_Excerpted records_

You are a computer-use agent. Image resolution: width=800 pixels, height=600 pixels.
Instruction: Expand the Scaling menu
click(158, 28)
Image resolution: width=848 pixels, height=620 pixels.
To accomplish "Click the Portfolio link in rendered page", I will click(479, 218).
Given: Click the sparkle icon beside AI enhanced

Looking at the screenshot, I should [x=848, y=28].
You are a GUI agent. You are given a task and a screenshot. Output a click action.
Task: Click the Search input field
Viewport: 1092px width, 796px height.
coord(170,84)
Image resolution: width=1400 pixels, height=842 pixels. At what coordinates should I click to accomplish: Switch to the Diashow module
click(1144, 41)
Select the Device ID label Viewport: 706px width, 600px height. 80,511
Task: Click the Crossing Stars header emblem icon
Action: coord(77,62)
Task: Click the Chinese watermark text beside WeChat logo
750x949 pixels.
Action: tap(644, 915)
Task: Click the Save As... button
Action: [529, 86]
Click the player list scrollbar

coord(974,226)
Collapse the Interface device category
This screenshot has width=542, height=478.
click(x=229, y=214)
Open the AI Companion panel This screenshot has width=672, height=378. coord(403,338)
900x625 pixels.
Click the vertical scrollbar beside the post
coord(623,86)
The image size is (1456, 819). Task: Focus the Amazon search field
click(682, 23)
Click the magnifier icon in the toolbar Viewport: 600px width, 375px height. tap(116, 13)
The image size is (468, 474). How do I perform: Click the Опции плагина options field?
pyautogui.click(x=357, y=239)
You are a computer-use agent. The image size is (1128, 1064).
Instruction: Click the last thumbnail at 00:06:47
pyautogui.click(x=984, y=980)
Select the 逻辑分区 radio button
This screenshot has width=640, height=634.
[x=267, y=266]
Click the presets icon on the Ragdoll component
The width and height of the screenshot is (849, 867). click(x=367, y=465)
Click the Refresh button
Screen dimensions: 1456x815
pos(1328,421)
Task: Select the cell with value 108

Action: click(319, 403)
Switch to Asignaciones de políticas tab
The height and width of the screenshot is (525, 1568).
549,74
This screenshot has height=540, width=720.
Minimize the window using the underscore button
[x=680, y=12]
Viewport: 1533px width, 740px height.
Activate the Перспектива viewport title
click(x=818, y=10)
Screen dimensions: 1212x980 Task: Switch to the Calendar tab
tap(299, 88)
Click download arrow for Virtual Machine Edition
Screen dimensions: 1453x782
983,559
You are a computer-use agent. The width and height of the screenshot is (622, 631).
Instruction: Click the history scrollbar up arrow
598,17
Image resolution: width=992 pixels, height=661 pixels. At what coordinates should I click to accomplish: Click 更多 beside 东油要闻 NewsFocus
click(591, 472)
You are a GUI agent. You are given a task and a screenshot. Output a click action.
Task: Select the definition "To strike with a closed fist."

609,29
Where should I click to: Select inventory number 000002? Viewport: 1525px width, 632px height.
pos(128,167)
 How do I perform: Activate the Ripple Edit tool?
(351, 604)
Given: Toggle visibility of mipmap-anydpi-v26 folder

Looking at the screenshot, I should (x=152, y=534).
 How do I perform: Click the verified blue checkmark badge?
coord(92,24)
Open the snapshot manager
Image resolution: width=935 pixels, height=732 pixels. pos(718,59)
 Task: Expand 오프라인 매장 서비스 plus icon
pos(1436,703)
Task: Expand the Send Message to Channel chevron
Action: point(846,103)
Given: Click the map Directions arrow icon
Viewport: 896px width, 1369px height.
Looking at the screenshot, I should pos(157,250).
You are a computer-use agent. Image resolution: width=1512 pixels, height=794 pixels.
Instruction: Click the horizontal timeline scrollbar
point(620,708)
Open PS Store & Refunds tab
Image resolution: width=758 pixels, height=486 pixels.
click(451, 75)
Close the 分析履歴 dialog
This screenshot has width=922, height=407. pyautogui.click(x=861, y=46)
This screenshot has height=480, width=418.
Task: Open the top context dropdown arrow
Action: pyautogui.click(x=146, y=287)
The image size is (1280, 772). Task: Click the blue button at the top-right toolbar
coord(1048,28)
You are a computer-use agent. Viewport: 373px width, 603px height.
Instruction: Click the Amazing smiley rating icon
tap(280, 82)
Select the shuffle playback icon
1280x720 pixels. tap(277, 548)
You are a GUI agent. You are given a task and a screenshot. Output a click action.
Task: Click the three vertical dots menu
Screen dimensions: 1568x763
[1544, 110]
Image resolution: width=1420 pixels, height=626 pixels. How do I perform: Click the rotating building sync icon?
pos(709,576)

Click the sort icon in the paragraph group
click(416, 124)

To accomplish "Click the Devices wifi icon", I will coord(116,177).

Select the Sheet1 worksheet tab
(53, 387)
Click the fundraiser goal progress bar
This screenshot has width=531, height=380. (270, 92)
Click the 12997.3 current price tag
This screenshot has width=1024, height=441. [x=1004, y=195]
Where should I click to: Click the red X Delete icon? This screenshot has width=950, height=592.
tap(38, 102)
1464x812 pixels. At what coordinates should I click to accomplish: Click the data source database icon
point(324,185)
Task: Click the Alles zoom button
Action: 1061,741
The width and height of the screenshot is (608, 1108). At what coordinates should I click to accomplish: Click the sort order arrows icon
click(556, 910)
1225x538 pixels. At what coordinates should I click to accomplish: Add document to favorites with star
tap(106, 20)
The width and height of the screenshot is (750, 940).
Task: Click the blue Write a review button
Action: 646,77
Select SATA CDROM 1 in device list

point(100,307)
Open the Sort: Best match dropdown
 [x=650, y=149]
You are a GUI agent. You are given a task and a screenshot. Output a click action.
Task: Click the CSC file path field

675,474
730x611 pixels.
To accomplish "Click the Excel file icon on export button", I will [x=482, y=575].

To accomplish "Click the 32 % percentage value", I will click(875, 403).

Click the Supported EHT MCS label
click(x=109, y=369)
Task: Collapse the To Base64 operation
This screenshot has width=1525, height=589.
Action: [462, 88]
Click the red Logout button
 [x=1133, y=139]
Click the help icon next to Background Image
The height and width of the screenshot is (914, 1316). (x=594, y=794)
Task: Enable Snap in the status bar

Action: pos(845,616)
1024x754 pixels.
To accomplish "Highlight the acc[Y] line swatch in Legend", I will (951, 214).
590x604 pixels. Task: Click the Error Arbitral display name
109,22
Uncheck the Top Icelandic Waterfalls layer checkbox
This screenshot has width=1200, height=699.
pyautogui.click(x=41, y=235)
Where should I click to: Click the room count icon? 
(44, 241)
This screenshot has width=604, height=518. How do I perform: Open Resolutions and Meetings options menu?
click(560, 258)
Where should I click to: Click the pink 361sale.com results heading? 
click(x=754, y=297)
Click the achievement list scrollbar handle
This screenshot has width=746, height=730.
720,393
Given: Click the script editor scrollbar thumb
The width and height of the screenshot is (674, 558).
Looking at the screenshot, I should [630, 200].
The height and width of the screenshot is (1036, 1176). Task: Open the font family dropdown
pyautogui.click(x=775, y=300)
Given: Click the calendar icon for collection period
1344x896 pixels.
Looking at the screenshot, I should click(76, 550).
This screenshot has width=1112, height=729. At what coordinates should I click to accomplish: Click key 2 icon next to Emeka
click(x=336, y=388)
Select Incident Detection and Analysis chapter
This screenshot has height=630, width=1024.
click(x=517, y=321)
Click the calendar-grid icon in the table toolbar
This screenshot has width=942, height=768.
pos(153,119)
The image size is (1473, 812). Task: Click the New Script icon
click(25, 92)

_Task objective_
Output each entry precisely as given.

_Result below_
You are a computer-use agent. Image resolution: width=800 pixels, height=600 pixels.
Instruction: Expand the Scaling menu
click(158, 28)
Image resolution: width=848 pixels, height=620 pixels.
To accomplish "Click the Portfolio link in rendered page", I will click(479, 218).
Given: Click the sparkle icon beside AI enhanced

Looking at the screenshot, I should [x=848, y=28].
You are a GUI agent. You are given a task and a screenshot. Output a click action.
Task: Click the Search input field
Viewport: 1092px width, 796px height.
coord(170,84)
Image resolution: width=1400 pixels, height=842 pixels. At what coordinates should I click to accomplish: Switch to the Diashow module
click(1144, 41)
Select the Device ID label Viewport: 706px width, 600px height. 80,511
Task: Click the Crossing Stars header emblem icon
Action: coord(77,62)
Task: Click the Chinese watermark text beside WeChat logo
750x949 pixels.
Action: tap(644, 915)
Task: Click the Save As... button
Action: [529, 86]
Click the player list scrollbar

coord(974,226)
Collapse the Interface device category
This screenshot has width=542, height=478.
click(x=229, y=214)
Open the AI Companion panel This screenshot has width=672, height=378. coord(403,338)
900x625 pixels.
Click the vertical scrollbar beside the post
coord(623,86)
The image size is (1456, 819). Task: Focus the Amazon search field
click(682, 23)
Click the magnifier icon in the toolbar Viewport: 600px width, 375px height. tap(116, 13)
The image size is (468, 474). How do I perform: Click the Опции плагина options field?
pyautogui.click(x=357, y=239)
You are a computer-use agent. The image size is (1128, 1064).
Instruction: Click the last thumbnail at 00:06:47
pyautogui.click(x=984, y=980)
Select the 逻辑分区 radio button
This screenshot has width=640, height=634.
[x=267, y=266]
Click the presets icon on the Ragdoll component
The width and height of the screenshot is (849, 867). click(x=367, y=465)
Click the Refresh button
Screen dimensions: 1456x815
pos(1328,421)
Task: Select the cell with value 108

Action: click(319, 403)
Switch to Asignaciones de políticas tab
The height and width of the screenshot is (525, 1568).
549,74
This screenshot has height=540, width=720.
Minimize the window using the underscore button
[x=680, y=12]
Viewport: 1533px width, 740px height.
Activate the Перспектива viewport title
click(x=818, y=10)
Screen dimensions: 1212x980 Task: Switch to the Calendar tab
tap(299, 88)
Click download arrow for Virtual Machine Edition
Screen dimensions: 1453x782
983,559
You are a computer-use agent. The width and height of the screenshot is (622, 631).
Instruction: Click the history scrollbar up arrow
598,17
Image resolution: width=992 pixels, height=661 pixels. At what coordinates should I click to accomplish: Click 更多 beside 东油要闻 NewsFocus
click(591, 472)
You are a GUI agent. You are given a task and a screenshot. Output a click action.
Task: Select the definition "To strike with a closed fist."

609,29
Where should I click to: Select inventory number 000002? Viewport: 1525px width, 632px height.
pos(128,167)
 How do I perform: Activate the Ripple Edit tool?
(351, 604)
Given: Toggle visibility of mipmap-anydpi-v26 folder

Looking at the screenshot, I should (x=152, y=534).
 How do I perform: Click the verified blue checkmark badge?
coord(92,24)
Open the snapshot manager
Image resolution: width=935 pixels, height=732 pixels. pos(718,59)
 Task: Expand 오프라인 매장 서비스 plus icon
pos(1436,703)
Task: Expand the Send Message to Channel chevron
Action: point(846,103)
Given: Click the map Directions arrow icon
Viewport: 896px width, 1369px height.
Looking at the screenshot, I should pos(157,250).
You are a computer-use agent. Image resolution: width=1512 pixels, height=794 pixels.
Instruction: Click the horizontal timeline scrollbar
point(620,708)
Open PS Store & Refunds tab
Image resolution: width=758 pixels, height=486 pixels.
click(451, 75)
Close the 分析履歴 dialog
This screenshot has width=922, height=407. pyautogui.click(x=861, y=46)
This screenshot has height=480, width=418.
Task: Open the top context dropdown arrow
Action: pyautogui.click(x=146, y=287)
The image size is (1280, 772). Task: Click the blue button at the top-right toolbar
coord(1048,28)
You are a computer-use agent. Viewport: 373px width, 603px height.
Instruction: Click the Amazing smiley rating icon
tap(280, 82)
Select the shuffle playback icon
1280x720 pixels. tap(277, 548)
You are a GUI agent. You are given a task and a screenshot. Output a click action.
Task: Click the three vertical dots menu
Screen dimensions: 1568x763
[1544, 110]
Image resolution: width=1420 pixels, height=626 pixels. How do I perform: Click the rotating building sync icon?
pos(709,576)

Click the sort icon in the paragraph group
click(416, 124)

To accomplish "Click the Devices wifi icon", I will coord(116,177).

Select the Sheet1 worksheet tab
(53, 387)
Click the fundraiser goal progress bar
This screenshot has width=531, height=380. (270, 92)
Click the 12997.3 current price tag
This screenshot has width=1024, height=441. [x=1004, y=195]
Where should I click to: Click the red X Delete icon? This screenshot has width=950, height=592.
tap(38, 102)
1464x812 pixels. At what coordinates should I click to accomplish: Click the data source database icon
point(324,185)
Task: Click the Alles zoom button
Action: 1061,741
The width and height of the screenshot is (608, 1108). At what coordinates should I click to accomplish: Click the sort order arrows icon
click(556, 910)
1225x538 pixels. At what coordinates should I click to accomplish: Add document to favorites with star
tap(106, 20)
The width and height of the screenshot is (750, 940).
Task: Click the blue Write a review button
Action: 646,77
Select SATA CDROM 1 in device list

point(100,307)
Open the Sort: Best match dropdown
 [x=650, y=149]
You are a GUI agent. You are given a task and a screenshot. Output a click action.
Task: Click the CSC file path field

675,474
730x611 pixels.
To accomplish "Click the Excel file icon on export button", I will [x=482, y=575].

To accomplish "Click the 32 % percentage value", I will click(875, 403).

Click the Supported EHT MCS label
click(x=109, y=369)
Task: Collapse the To Base64 operation
This screenshot has width=1525, height=589.
Action: [462, 88]
Click the red Logout button
 [x=1133, y=139]
Click the help icon next to Background Image
The height and width of the screenshot is (914, 1316). (x=594, y=794)
Task: Enable Snap in the status bar

Action: pos(845,616)
1024x754 pixels.
To accomplish "Highlight the acc[Y] line swatch in Legend", I will (951, 214).
590x604 pixels. Task: Click the Error Arbitral display name
109,22
Uncheck the Top Icelandic Waterfalls layer checkbox
This screenshot has width=1200, height=699.
pyautogui.click(x=41, y=235)
Where should I click to: Click the room count icon? 
(44, 241)
This screenshot has width=604, height=518. How do I perform: Open Resolutions and Meetings options menu?
click(560, 258)
Where should I click to: Click the pink 361sale.com results heading? 
click(x=754, y=297)
Click the achievement list scrollbar handle
This screenshot has width=746, height=730.
720,393
Given: Click the script editor scrollbar thumb
The width and height of the screenshot is (674, 558).
Looking at the screenshot, I should [630, 200].
The height and width of the screenshot is (1036, 1176). Task: Open the font family dropdown
pyautogui.click(x=775, y=300)
Given: Click the calendar icon for collection period
1344x896 pixels.
Looking at the screenshot, I should click(76, 550).
This screenshot has width=1112, height=729. At what coordinates should I click to accomplish: Click key 2 icon next to Emeka
click(x=336, y=388)
Select Incident Detection and Analysis chapter
This screenshot has height=630, width=1024.
click(x=517, y=321)
Click the calendar-grid icon in the table toolbar
This screenshot has width=942, height=768.
pos(153,119)
The image size is (1473, 812). Task: Click the New Script icon
click(25, 92)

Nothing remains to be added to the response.